AVAILABLE DATA Block Start

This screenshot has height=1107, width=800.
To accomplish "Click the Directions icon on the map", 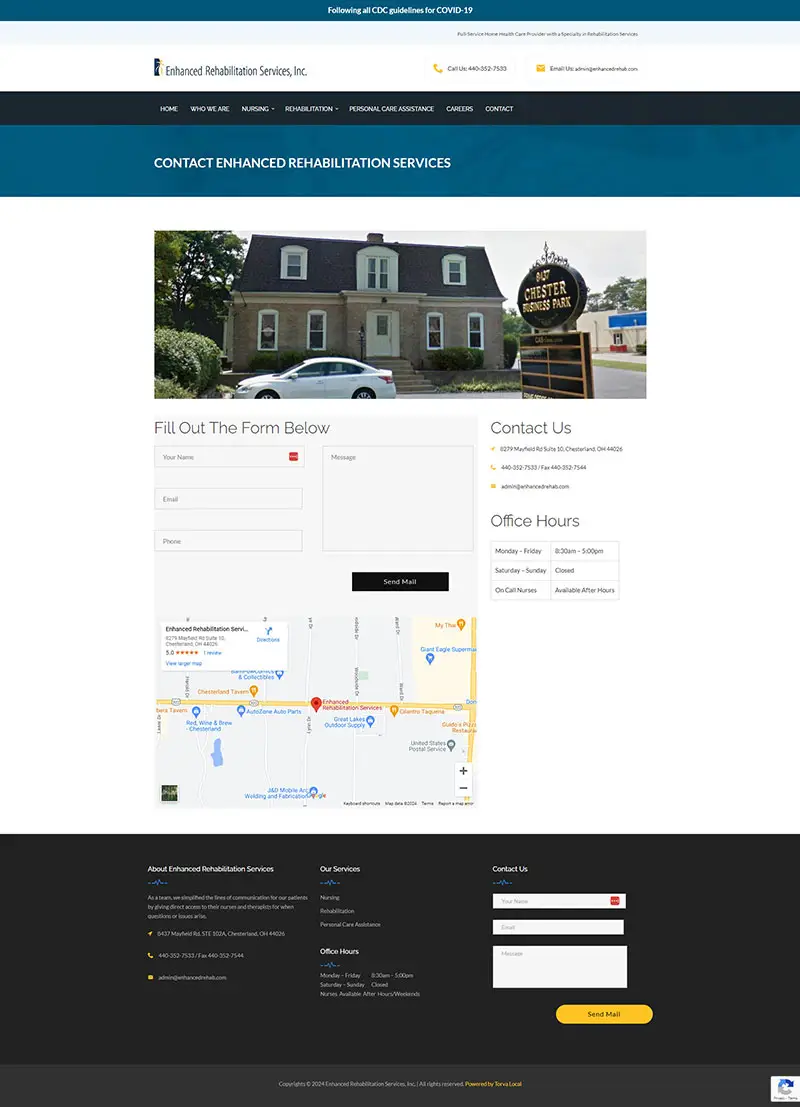I will point(268,631).
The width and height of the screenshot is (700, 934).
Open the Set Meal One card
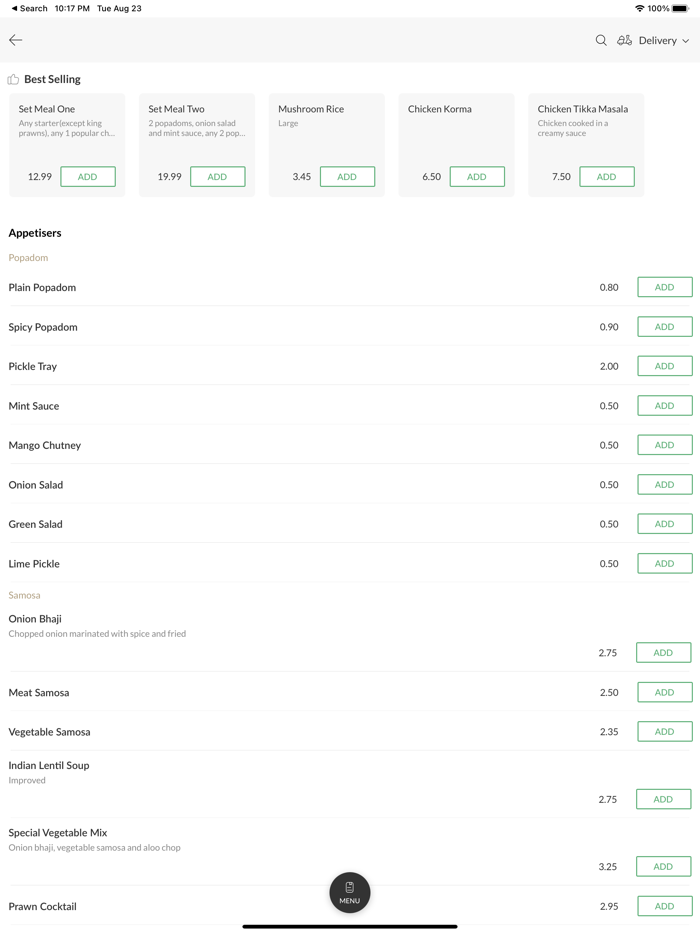66,120
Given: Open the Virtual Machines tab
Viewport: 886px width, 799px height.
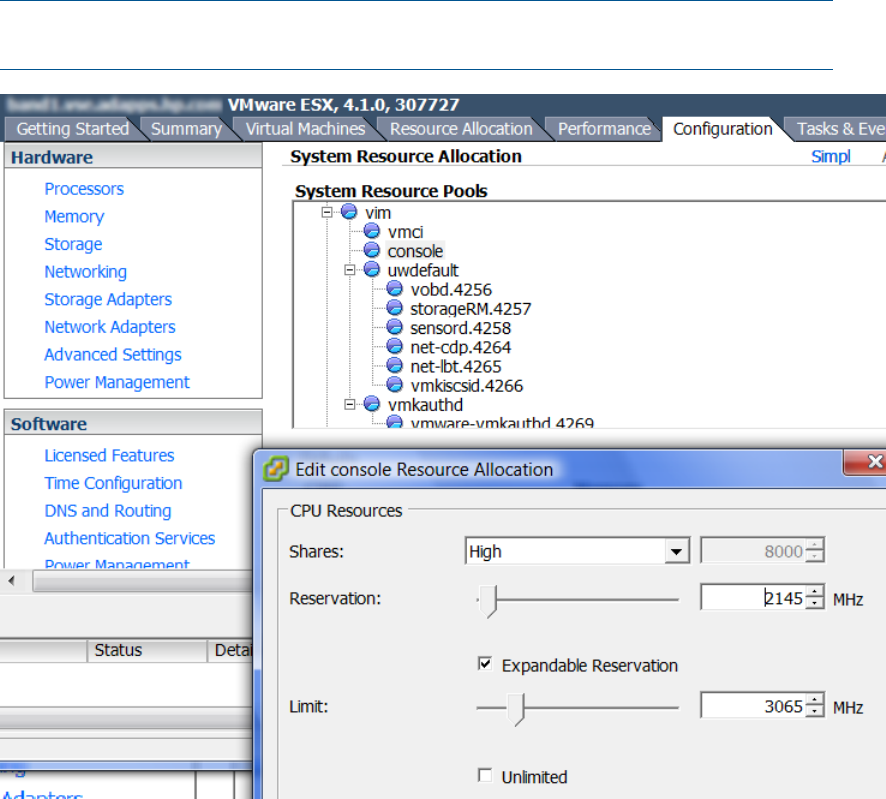Looking at the screenshot, I should [305, 129].
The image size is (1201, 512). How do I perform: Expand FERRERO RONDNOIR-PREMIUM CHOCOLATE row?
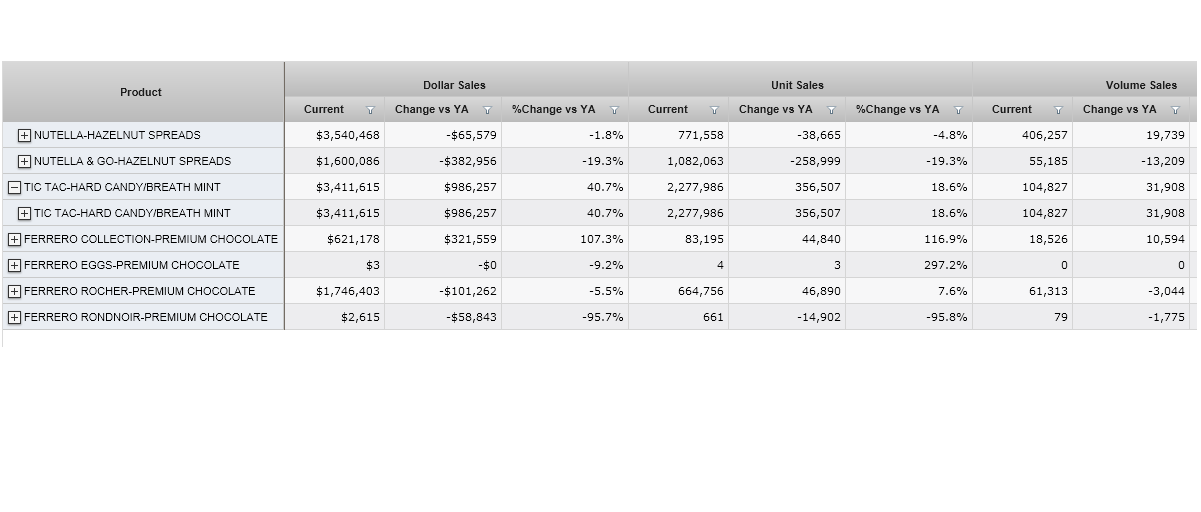pyautogui.click(x=14, y=317)
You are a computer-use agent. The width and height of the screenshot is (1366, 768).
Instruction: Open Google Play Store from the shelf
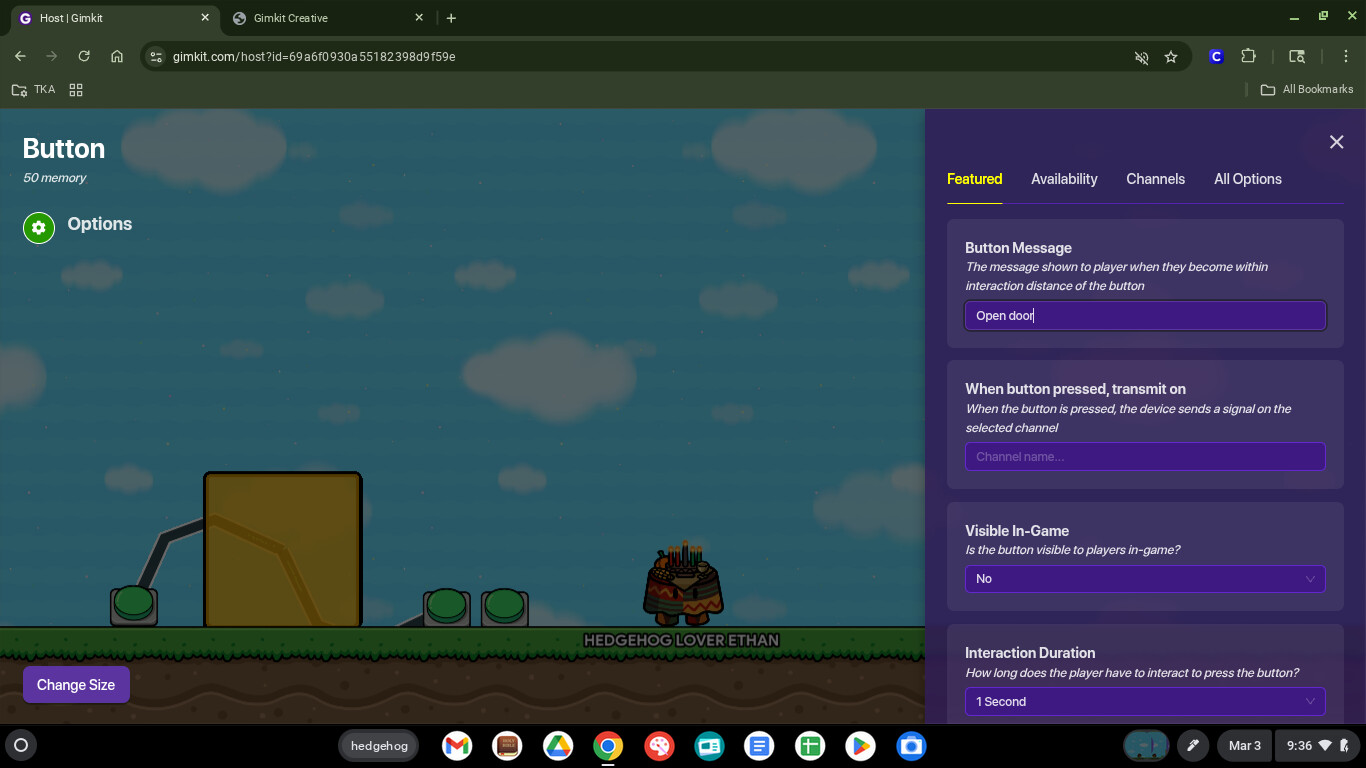(859, 746)
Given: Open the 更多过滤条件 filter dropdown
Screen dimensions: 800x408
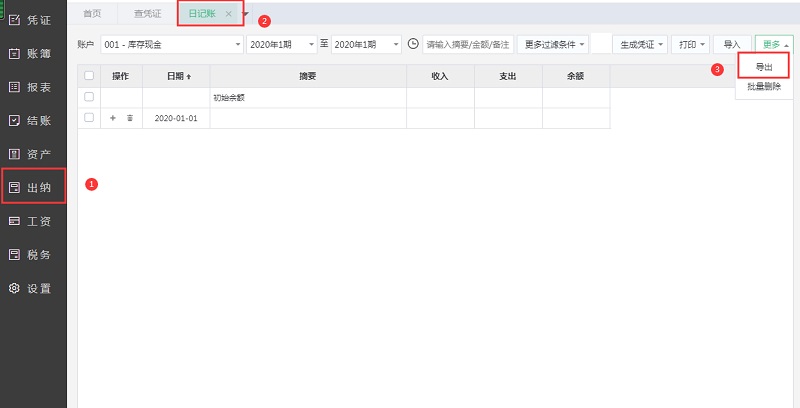Looking at the screenshot, I should tap(552, 45).
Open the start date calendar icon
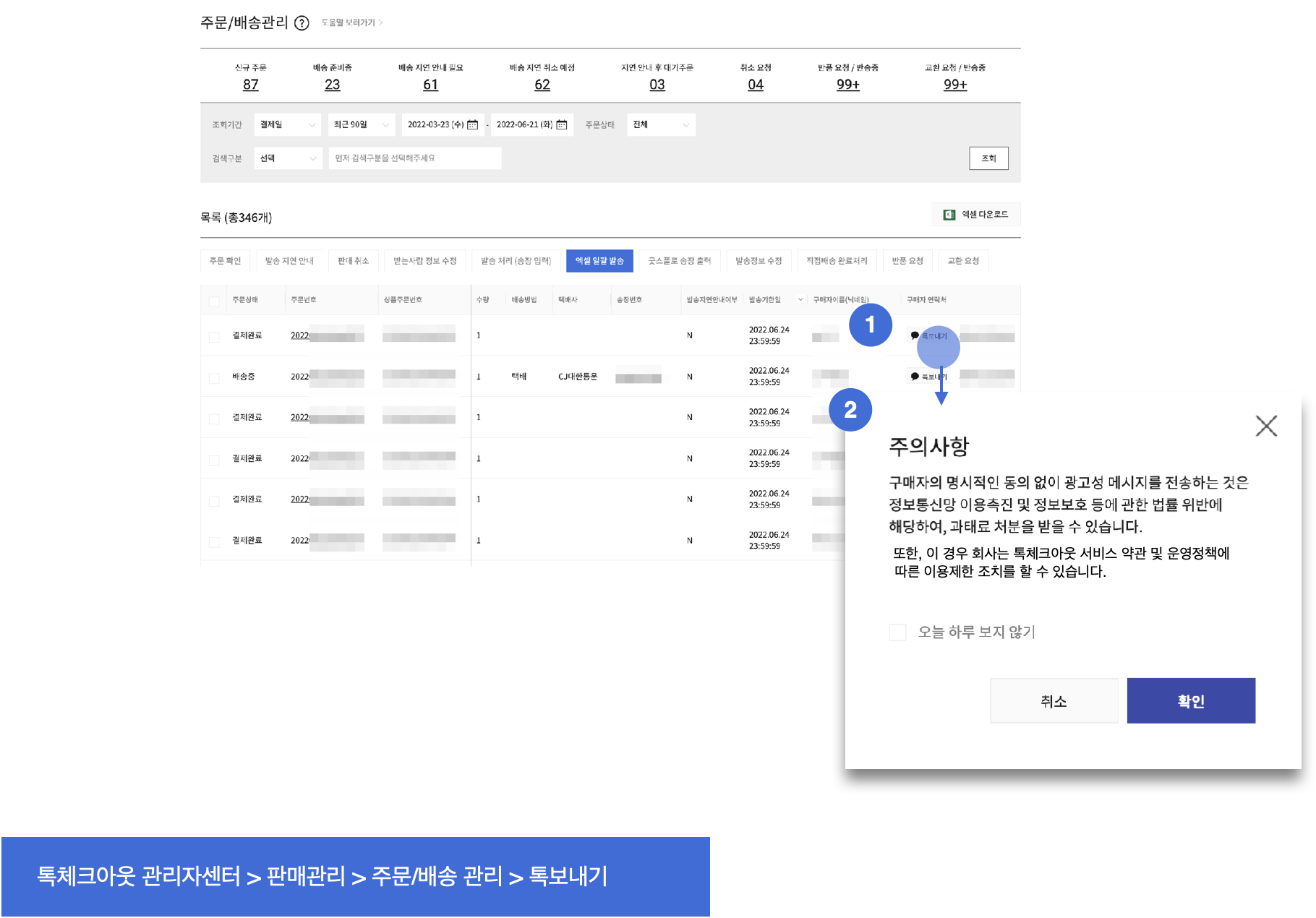This screenshot has height=918, width=1316. pos(473,125)
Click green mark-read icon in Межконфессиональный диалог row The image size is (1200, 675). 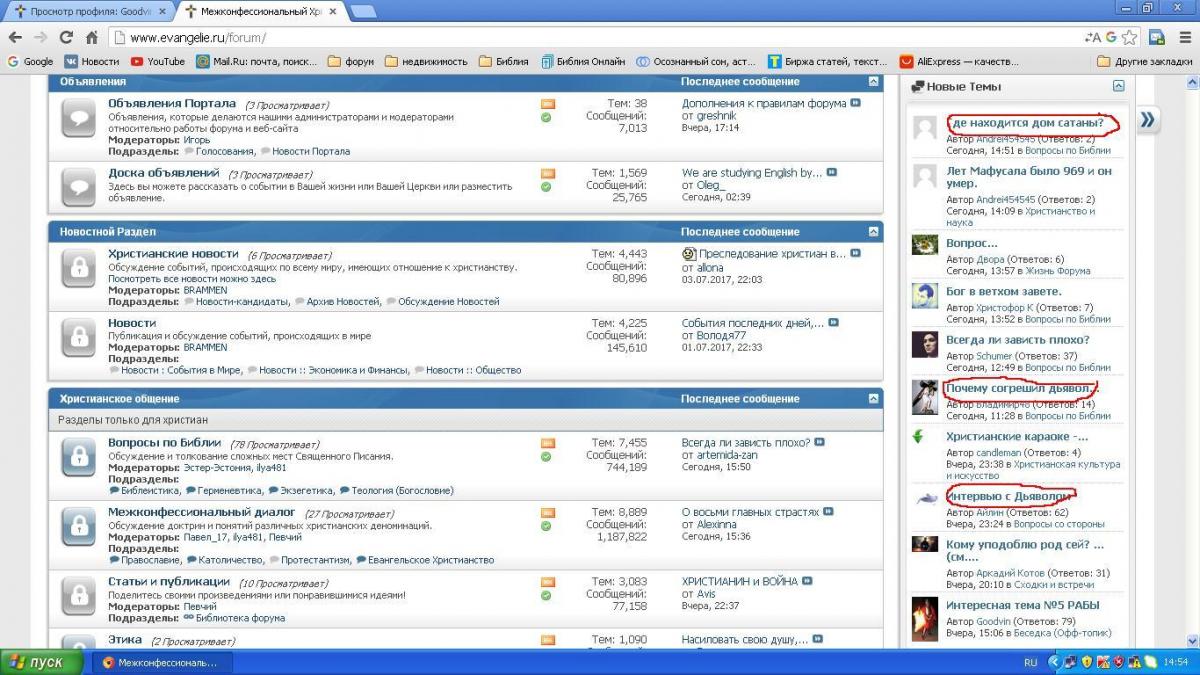pos(546,525)
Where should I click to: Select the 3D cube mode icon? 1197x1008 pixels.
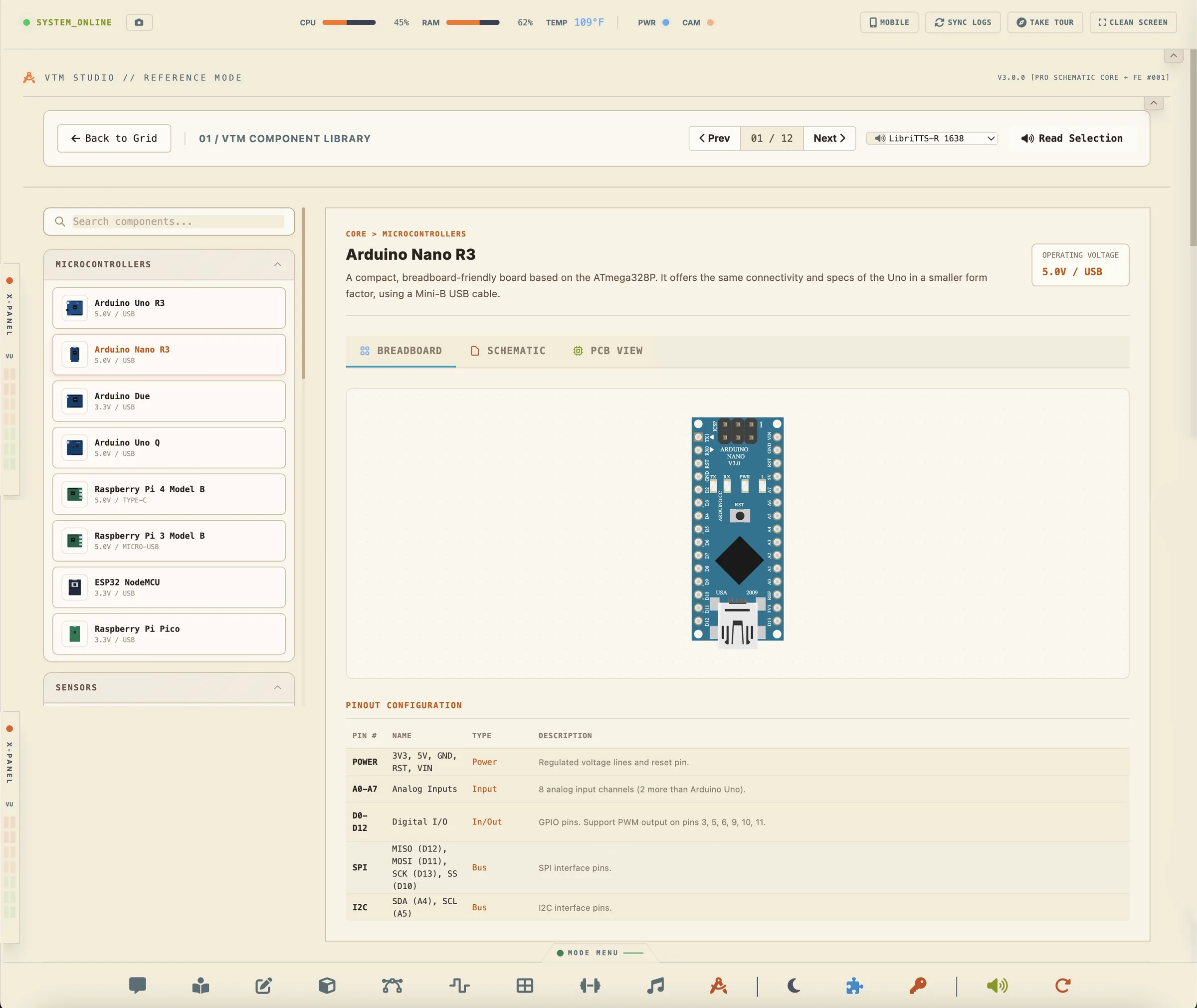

AVAILABLE DATA Block End

> [TASK DIRECTIONS]: Would you write out exactly the lines above, starting at the line containing "The width and height of the screenshot is (700, 934)." and stopping after the line containing "You are a computer-use"? Omit the pictures.

> [SOLUTION]:
The width and height of the screenshot is (700, 934).
Open the Set Meal One card
66,120
Given: Open the Virtual Machines tab
Viewport: 886px width, 799px height.
Looking at the screenshot, I should [305, 129].
The image size is (1201, 512). How do I perform: Expand FERRERO RONDNOIR-PREMIUM CHOCOLATE row?
pyautogui.click(x=14, y=317)
You are a computer-use agent. The width and height of the screenshot is (1366, 768).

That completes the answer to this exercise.